Napco Security Systems ( Nasdaq - NSSC ) -- Computerizing Home Security

Napco Security Systems (NSSC $3.00) is a leading provider of home security products, which are re-sold by distributors and local installation companies.  The company has developed relationships with most of the industry's leading re-sellers.  In the past the company focused primarily on standard access control and alarm systems.  At the peak of the market in 2008 Napco purchased a leading lock manufacturer ("Marks"), which expanded its product line but saddled the company with debt obligations.  Napco was able to keep its head above water while sales nosedived during the recession, helped by a low cost manufacturing base in the Dominican Republic.  Well established relationships with major dealers like ADT enabled Napco to maintain pricing and market share, as well.  The Dominican operation also provides for a reduced tax rate.  Most of Napco's competitors retrenched during the downturn to conserve capital and wait for better days.  The company took the opposite approach.  Product development activities were accelerated.  Marketing programs were broadened.  The company now is launching a series of computer-based products that promise higher profit margins, broader customer adoption, and potential cross marketing opportunities.

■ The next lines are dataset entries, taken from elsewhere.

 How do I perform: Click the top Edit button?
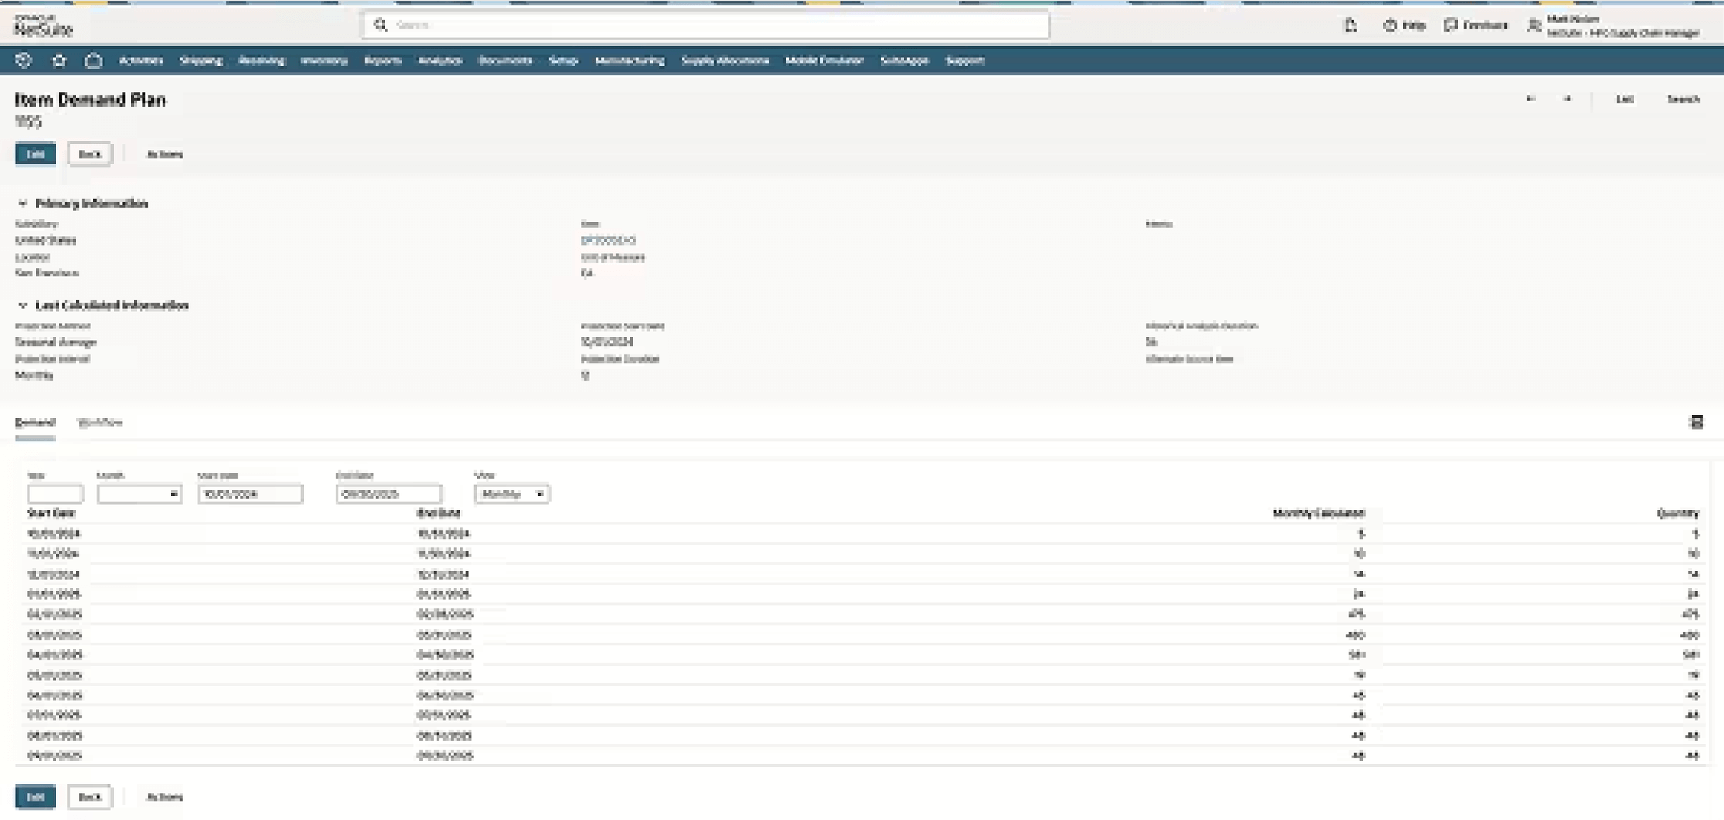36,154
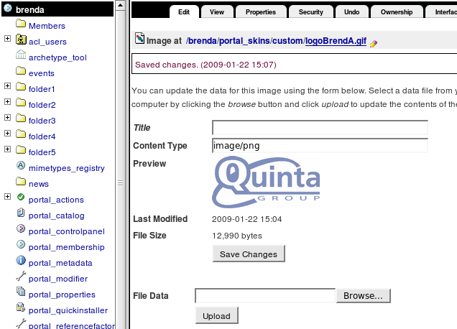Image resolution: width=457 pixels, height=329 pixels.
Task: Open the news folder in tree
Action: [39, 184]
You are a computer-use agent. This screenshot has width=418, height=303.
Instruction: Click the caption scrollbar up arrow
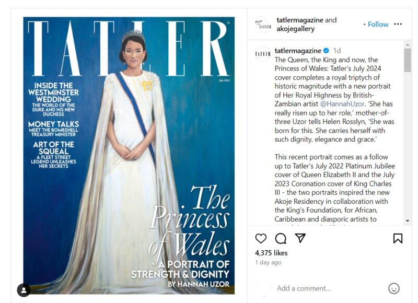tap(408, 44)
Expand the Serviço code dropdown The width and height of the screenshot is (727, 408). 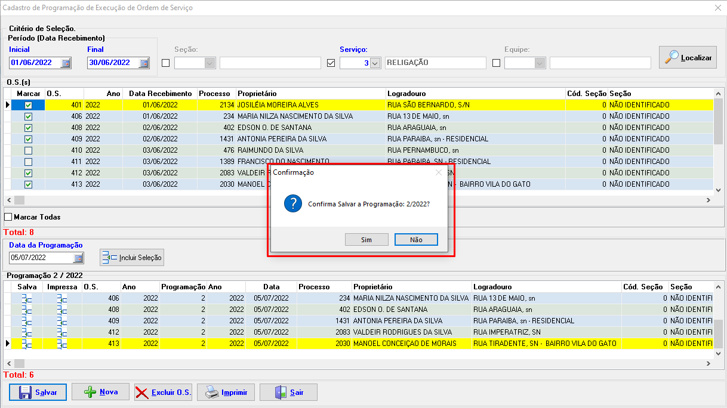click(x=375, y=63)
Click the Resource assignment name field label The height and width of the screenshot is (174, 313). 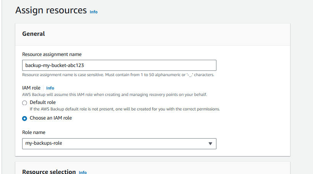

A wireless communication device offers the greatest immediate potential.  In the past most home security systems sent alarms to police and other monitoring stations using conventional telephone lines.  A rising number of households don't have landlines any more.  Napco recently introduced a wireless transmitter to fill the void.  Those devices also make it impossible for thieves to cut the phone line before going in.  Napco's system costs significantly less than competitive wireless offerings, providing attractive margins for its re-sellers.  They also usually generate recurring revenue that is divided between Napco and the re-sellers.  Unit volume has been doubling every quarter since the product line was launched last fall.  A remote monitoring package holds equally large potential.  That software enables customers to control their house from a cell phone, performing tasks like turning the heat up and down, managing the lights, and watching what's happening through a series of webcams.  As more appliances become computerized that technology could become increasingly popular.  A television advertising campaign featuring NCIS's character Timothy Magee (the geek) is reinforcing consumer demand.

Commercial demand is advancing, too.  Napco integrated its fire and security systems into a single package to simplify installation and management.  It also upgraded the locking systems obtained in the 2008 Marks acquisition.  The expertise required of its commercial offerings is being transferred to Napco's consumer products in a systematic fashion, moreover, driving quality up and costs down.

Earnings are on the upswing.  We estimate non-GAAP income (which excludes acquired intangible amortization and stock option expense) will double in fiscal 2012 (June) to $.25 a share.  Next year $.40 a share represents a realistic target.  Margins promise to keep widening as volume climbs in subsequent periods.  We estimate income will approach $1.00 a share within 2-3 years on sales of $100 million.  Applying a P/E multiple of 15x to those earnings suggests a target price of $15 a share, potential appreciation of 400% from the current quote.